Document segment ▸
▼▼▼

What to Know
Abdulrahman El Bahnasawy has a history of mental health and drug issues, according to documents unsealed on Monday.
He is one of three men arrested in an alleged plot to attack New York City subways, Times Square and area concerts.
El Bahnasawy has pleaded guilty and faces life in prison; the other two men also face life in prison, if convicted.
The would-be terrorist who admitted to plotting with two other men to attack concerts, subways and Times Square has a history of mental health issues and drug use, according to documents unsealed on Monday.
Court records show that Abdulrahman El Bahnasawy also tested positive for the buprenorphine -- a narcotic used to treat pain and opioid addiction -- after he pleaded guilty to terrorism charges including conspiracy to use a weapon of mass destruction for his role in an attack planned for 2016.
The 19-year-old Canadian citizen born in Kuwait was arrested in New Jersey in May of 2016 after using chat apps and buying bomb-making materials in a plot he he told an undercover agent he hoped would become "the next 9/11."
In a plea hearing on Oct. 13, 2016, according to the documents, he admitted in court to plotting with others to "carry out an attack in Times Square, to Support ISIL; specifically we agreed to try to set off a bomb in Times Square." He also admitted to sending materials through the mail and traveling from Canada to the United States as part of the plot.
Two other men arrested in the plot, Talha Haroon, a 19-year-old U.S. citizen based in Pakistan; and Russell Salic, a 37-year-old orthopedic surgeon in the Philippines, were detained in their home countries after FBI and NYPD authorities cuffed El Bahnasawy. Haroon is accused of plotting to come to New York City to carry out the attack with El Bahnasawy; Salic is accused of funding the operation. Both men are in the process of being extradited to the United State to face charges, and it's not clear if they have attorneys.
FBI and NYPD officials told the I-Team the plot was more aspirational than operational. But according to court documents unsealed last week, the three began talking with one another -- and an undercover agent posing as an ISIS sympathizer -- in the spring of 2016.
Over the month of May, they allegedly plotted to carry out a variety of attacks in the city during the Islamic holy month of Ramadan -- that year, from June 6 to July 5 -- or on Memorial Day. They then reached out to Saric, who they called "The Doctor," in May to help finance their plans.
Prosecutors said that Al Bahnasawy and Haroon identified the 7 and 4/5/6 subway lines and Times Square as ideal targets and talked about trapping people inside the Crossroads of the World “and kill as many people as possible.”

▲▲▲

Task list ▸
1. Answer these questions about the news report on the subway plot:
(a) What is El Bahnasawy's age and citizenship, and where was he born?
(b) In which country is Talha Haroon based?
(c) Which subway lines were identified as targets?
2. Can you continue the news report on the subway plot, starting right after its last sentence?
You won't need any of the data for this.

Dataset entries

▼▼▼

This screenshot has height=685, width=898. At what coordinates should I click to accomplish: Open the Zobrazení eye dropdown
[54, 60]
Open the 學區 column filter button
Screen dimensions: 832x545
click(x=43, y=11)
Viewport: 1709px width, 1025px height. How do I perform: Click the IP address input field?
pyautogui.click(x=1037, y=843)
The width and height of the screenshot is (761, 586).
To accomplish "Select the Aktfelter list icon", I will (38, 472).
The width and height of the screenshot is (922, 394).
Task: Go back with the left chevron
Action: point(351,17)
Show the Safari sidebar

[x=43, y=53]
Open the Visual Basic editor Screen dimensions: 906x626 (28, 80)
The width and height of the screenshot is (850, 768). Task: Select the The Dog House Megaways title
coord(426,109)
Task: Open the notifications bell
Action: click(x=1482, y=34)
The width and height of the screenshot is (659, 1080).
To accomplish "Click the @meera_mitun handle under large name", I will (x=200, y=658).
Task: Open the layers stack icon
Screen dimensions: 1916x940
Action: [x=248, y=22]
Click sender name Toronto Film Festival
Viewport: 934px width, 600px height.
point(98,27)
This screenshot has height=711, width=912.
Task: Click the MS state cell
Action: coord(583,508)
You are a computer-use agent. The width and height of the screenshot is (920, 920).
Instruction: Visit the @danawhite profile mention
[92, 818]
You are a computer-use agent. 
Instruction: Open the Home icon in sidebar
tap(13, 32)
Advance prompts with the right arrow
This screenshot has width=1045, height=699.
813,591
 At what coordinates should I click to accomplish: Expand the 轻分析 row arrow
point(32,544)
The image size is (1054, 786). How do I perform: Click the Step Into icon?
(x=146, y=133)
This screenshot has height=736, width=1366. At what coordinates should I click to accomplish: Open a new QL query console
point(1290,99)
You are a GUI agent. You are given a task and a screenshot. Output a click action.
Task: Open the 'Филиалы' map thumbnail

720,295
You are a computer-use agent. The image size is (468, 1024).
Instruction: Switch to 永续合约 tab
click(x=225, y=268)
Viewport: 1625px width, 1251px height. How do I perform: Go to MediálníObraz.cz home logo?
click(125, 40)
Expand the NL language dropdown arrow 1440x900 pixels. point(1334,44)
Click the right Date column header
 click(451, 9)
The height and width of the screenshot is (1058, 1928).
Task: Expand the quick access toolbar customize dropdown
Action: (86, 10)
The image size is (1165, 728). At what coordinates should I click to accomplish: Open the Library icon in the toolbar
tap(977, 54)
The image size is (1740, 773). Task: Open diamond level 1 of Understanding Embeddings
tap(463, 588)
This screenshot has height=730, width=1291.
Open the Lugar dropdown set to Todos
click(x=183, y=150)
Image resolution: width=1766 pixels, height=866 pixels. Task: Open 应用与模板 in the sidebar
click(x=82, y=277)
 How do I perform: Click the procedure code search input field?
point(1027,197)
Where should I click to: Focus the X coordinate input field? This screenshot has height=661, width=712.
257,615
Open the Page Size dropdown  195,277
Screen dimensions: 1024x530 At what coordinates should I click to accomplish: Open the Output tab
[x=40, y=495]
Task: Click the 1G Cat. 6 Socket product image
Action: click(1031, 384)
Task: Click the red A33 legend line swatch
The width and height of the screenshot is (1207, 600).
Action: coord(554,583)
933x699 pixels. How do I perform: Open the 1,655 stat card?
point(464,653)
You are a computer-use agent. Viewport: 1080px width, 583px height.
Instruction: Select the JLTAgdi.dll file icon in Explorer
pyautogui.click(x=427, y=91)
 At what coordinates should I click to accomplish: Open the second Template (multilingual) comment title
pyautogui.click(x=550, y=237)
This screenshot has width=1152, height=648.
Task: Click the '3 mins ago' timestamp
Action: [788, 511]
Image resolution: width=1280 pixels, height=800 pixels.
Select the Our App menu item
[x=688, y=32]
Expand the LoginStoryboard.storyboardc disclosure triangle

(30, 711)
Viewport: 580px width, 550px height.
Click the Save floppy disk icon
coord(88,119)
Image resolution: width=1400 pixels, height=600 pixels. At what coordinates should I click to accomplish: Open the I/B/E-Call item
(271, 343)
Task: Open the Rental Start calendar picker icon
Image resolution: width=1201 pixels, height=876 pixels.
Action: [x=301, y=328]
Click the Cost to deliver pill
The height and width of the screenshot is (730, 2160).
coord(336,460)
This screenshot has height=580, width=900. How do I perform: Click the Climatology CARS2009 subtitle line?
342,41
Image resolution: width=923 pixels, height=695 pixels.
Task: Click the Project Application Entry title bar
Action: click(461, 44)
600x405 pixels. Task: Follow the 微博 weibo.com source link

▲▲▲

Answers to the tasks ▸
1.
(a) He is a 19-year-old Canadian citizen born in Kuwait.
(b) Pakistan.
(c) The 7 and 4/5/6 lines.

2.
Prosecutors added that Al Bahnasawy also communicated with an undercover agent posing as an ISIS sympathizer about wanting to "shoot up concerts cuz they kill lots of people." He also researched upcoming concerts in the city and talked about picking a show in “a concert hall thats far away from cops.”
"We just need guns in our hands," El Bahnasawy said. "That's how the Paris guys did it."
Haroon, meanwhile, told the undercover agent that he saw the subway as a "perfect" target for the attack, and that they should shoot as many train riders as possible before setting off suicide vests.
"When we run out of bullets we let the vests go off," he said.
Prosecutors add that El Bahnasawy bought bomb-making materials while in Canada; Haroon allegedly met with an explosives expert in Pakistan to get more information on how to build bombs.
Around the same time, the two allegedly had been talking with Salic, known as "the doctor," about getting money to carry out the attack. Salic, who also maintained a pro-ISIS social media presence, allegedly wired $423 to the undercover to help pay for the attacks on May 11, 2016, and told the agent he'd send more in the future.
The undercover also sent Salic a picture of hydrogen peroxide El Bahnasawy had bought to carry out the attacks; Salic allegedly responded by saying he might carry out his own attack if he wasn't able to go to Syria to join ISIS. He then allegedly wrote that "(I)t would be a great pleasure if we can slaughter" New Yorkers, according to the complaint.
El Bahnasawy was detained on May 21, 2016, after he traveled to Cranford, New Jersey, to carry out the attacks; he has since pleaded guilty to multiple terrorism offenses. Haroon was arrested in Pakistan; Salic, was arrested in his home country. All three men were charged with seven terror-related counts, including conspiracy to use a weapon of mass destruction.
El Bahnasawy will be sentenced in December and could face life in prison; his attorney declined to comment to the Associated Press on Friday.
The other two men could also spend the rest of their lives behind bars, if convicted. They're awaiting extradition to the United States, and it's unclear if they have attorneys.